## Task brief
Could you write out all of the records below again, swapping every "screenshot" for "screen image", changing nothing else, and omitting the pictures?

[Word and item position data]

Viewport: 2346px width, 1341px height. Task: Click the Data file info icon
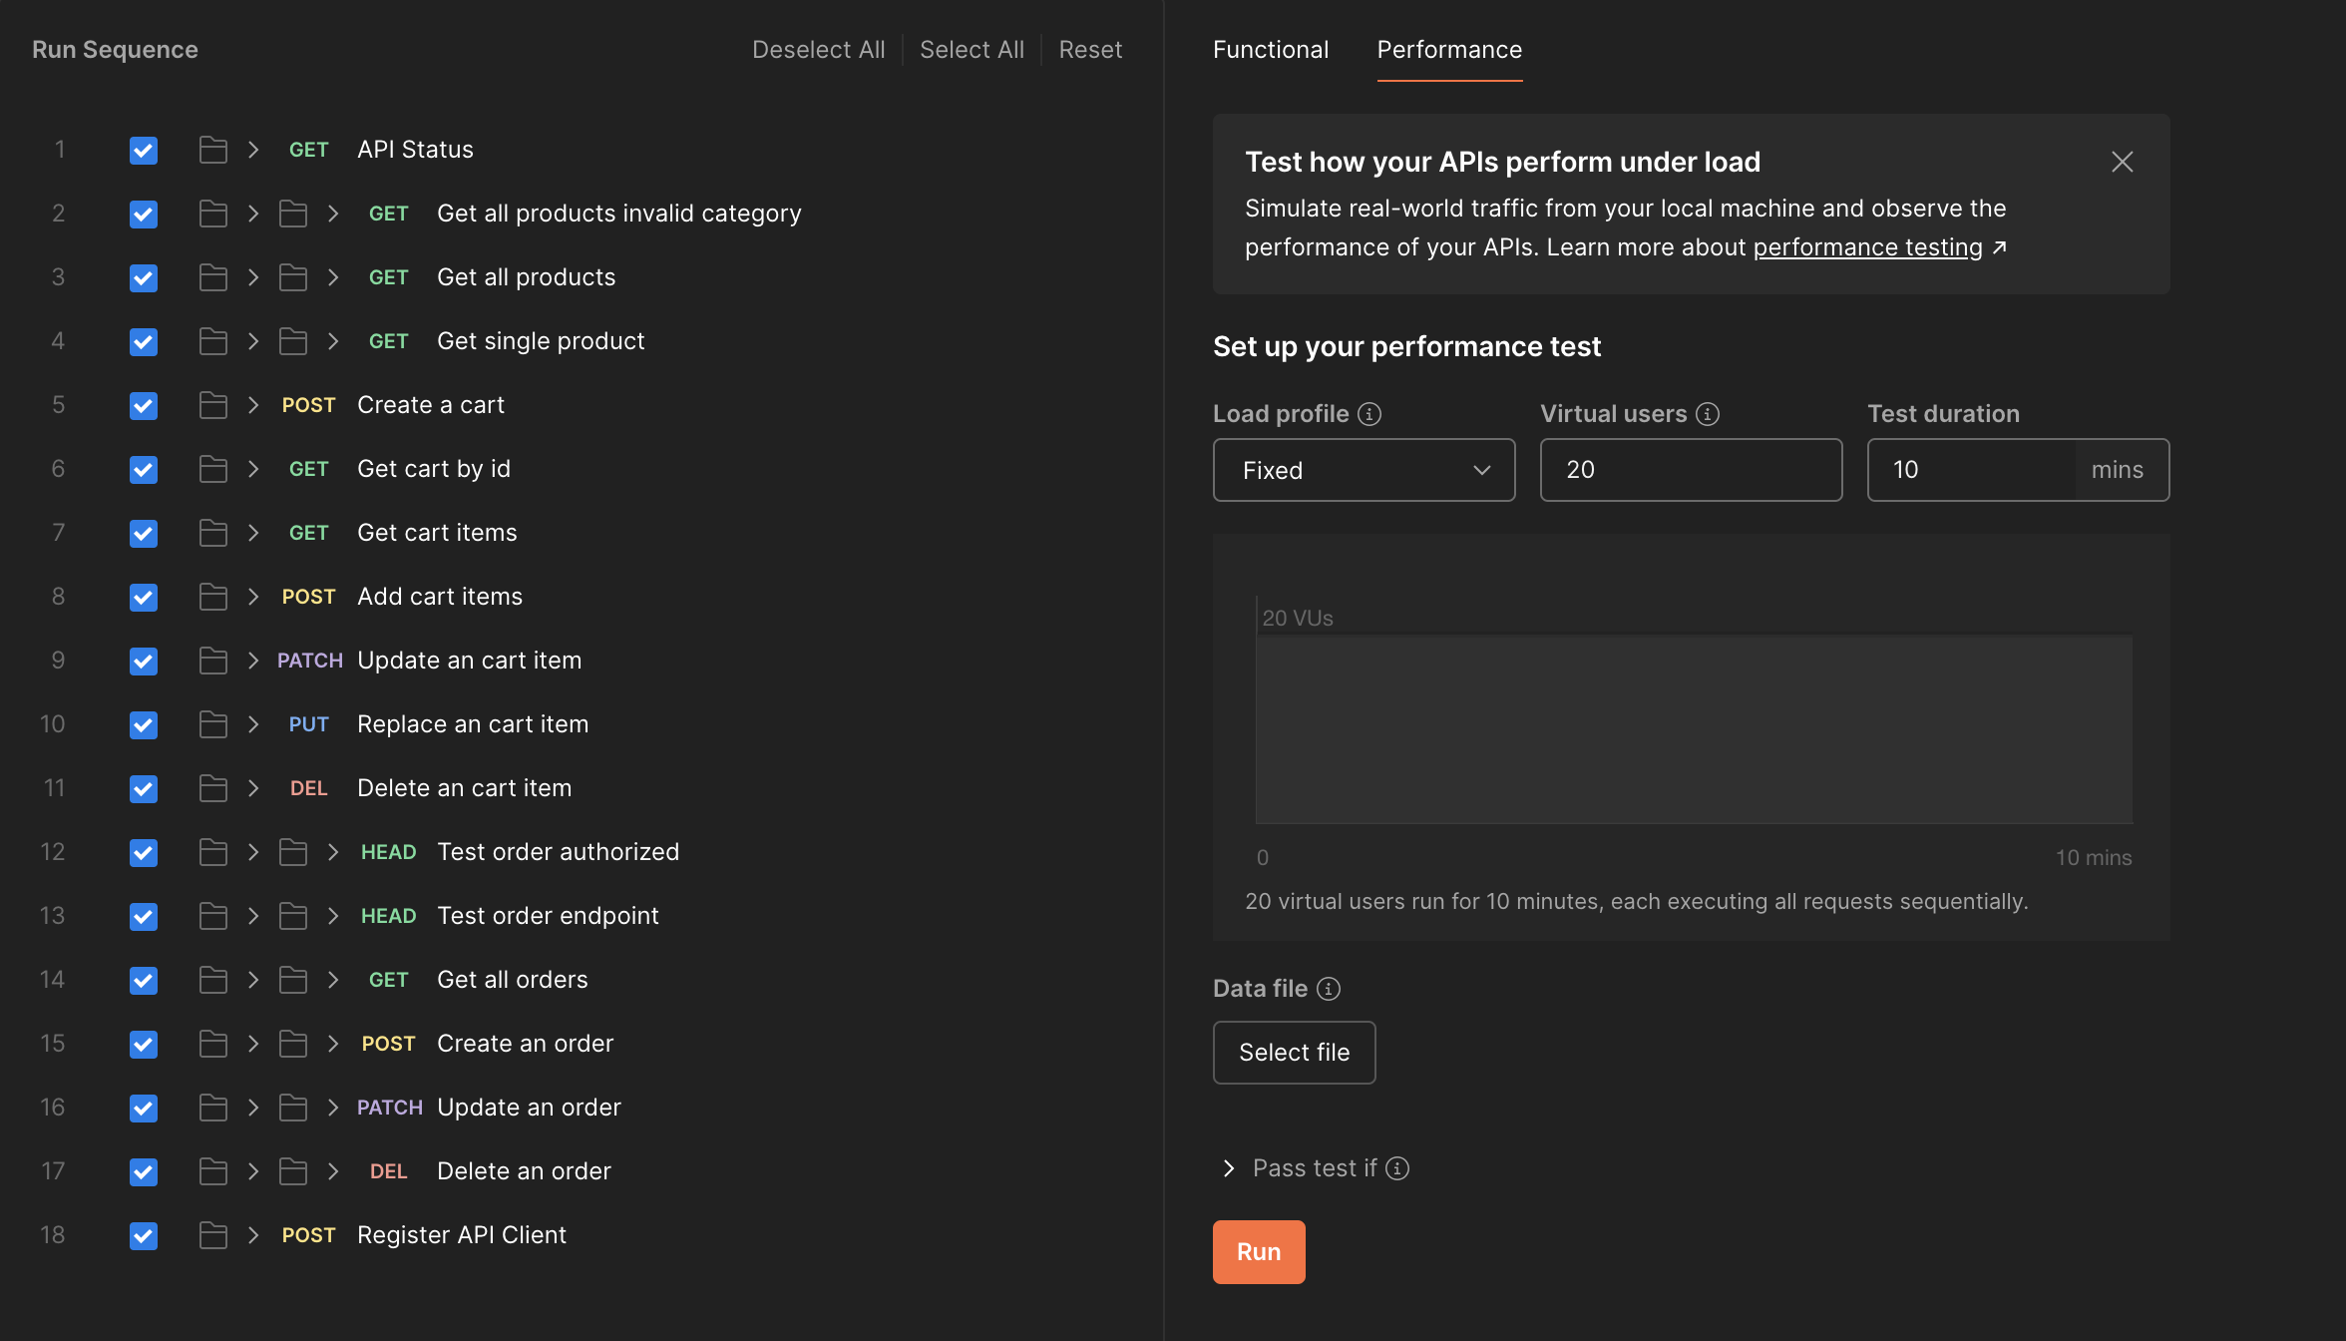pyautogui.click(x=1329, y=989)
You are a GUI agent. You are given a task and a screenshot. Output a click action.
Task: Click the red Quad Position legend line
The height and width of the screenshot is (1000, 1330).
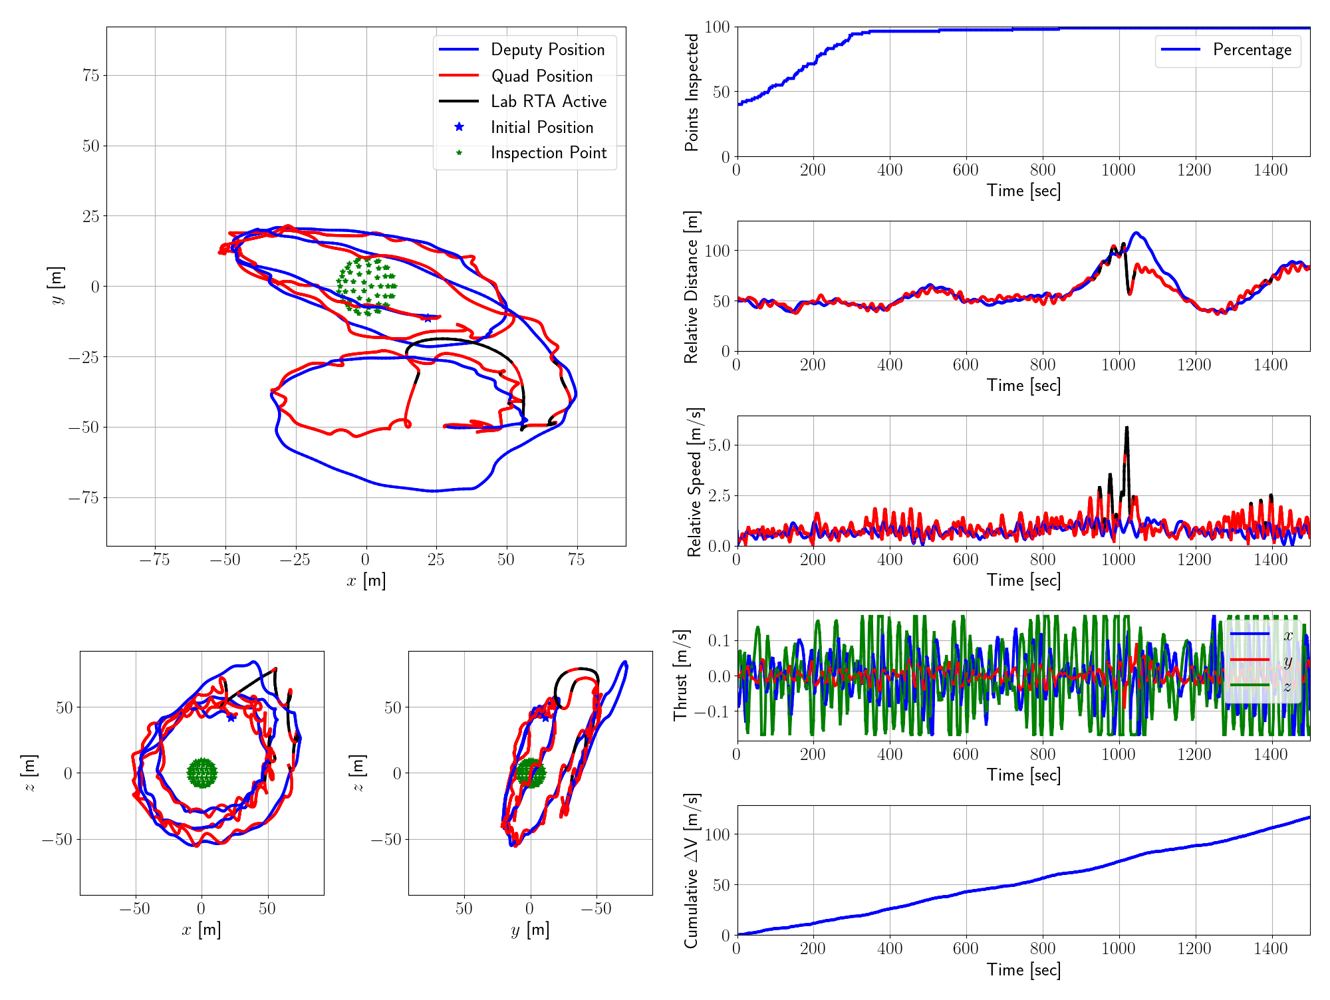point(459,76)
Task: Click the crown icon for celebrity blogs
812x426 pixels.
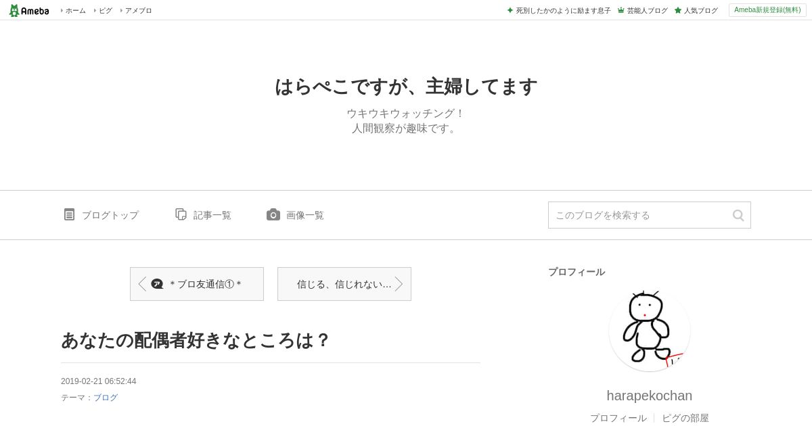Action: pos(621,10)
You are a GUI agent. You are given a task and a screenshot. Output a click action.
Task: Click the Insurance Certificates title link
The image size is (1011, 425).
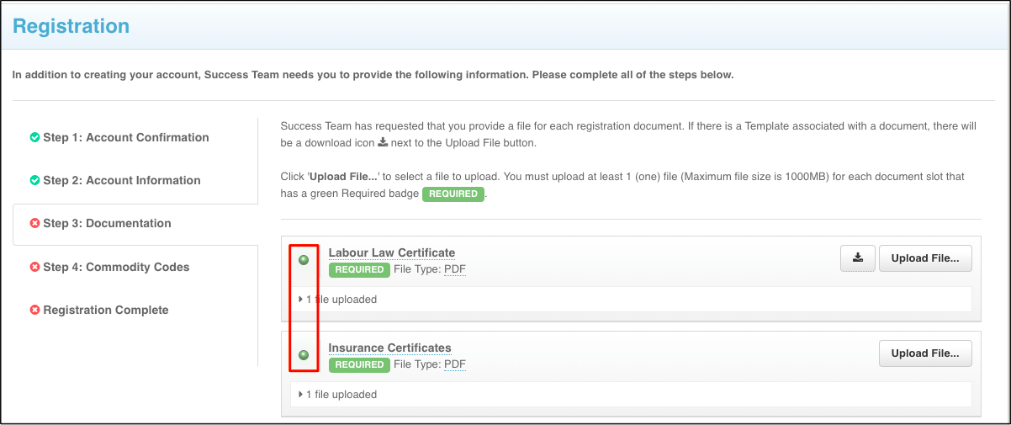click(389, 348)
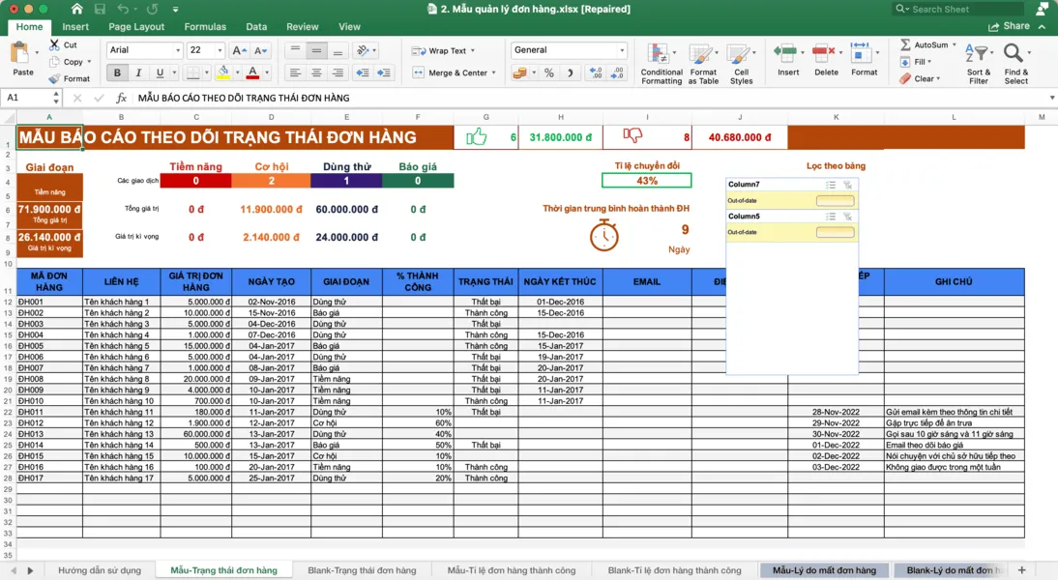Viewport: 1058px width, 580px height.
Task: Toggle italic formatting
Action: tap(138, 73)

## Solution for this problem
Viewport: 2346px width, 1341px height. Task: Click the Data file info icon
pyautogui.click(x=1329, y=989)
You are a GUI agent. You are given a task and a screen image. Output a click action.
Task: Click the red Quad Position legend line
The height and width of the screen image is (1000, 1330).
point(459,76)
Task: Click the crown icon for celebrity blogs
812x426 pixels.
Action: pos(621,10)
You are a GUI agent. You are given a task and a screen image. Output a click action.
Task: Click the Insurance Certificates title link
The image size is (1011, 425).
click(389, 348)
Viewport: 1058px width, 580px height.
Task: Toggle italic formatting
Action: tap(138, 73)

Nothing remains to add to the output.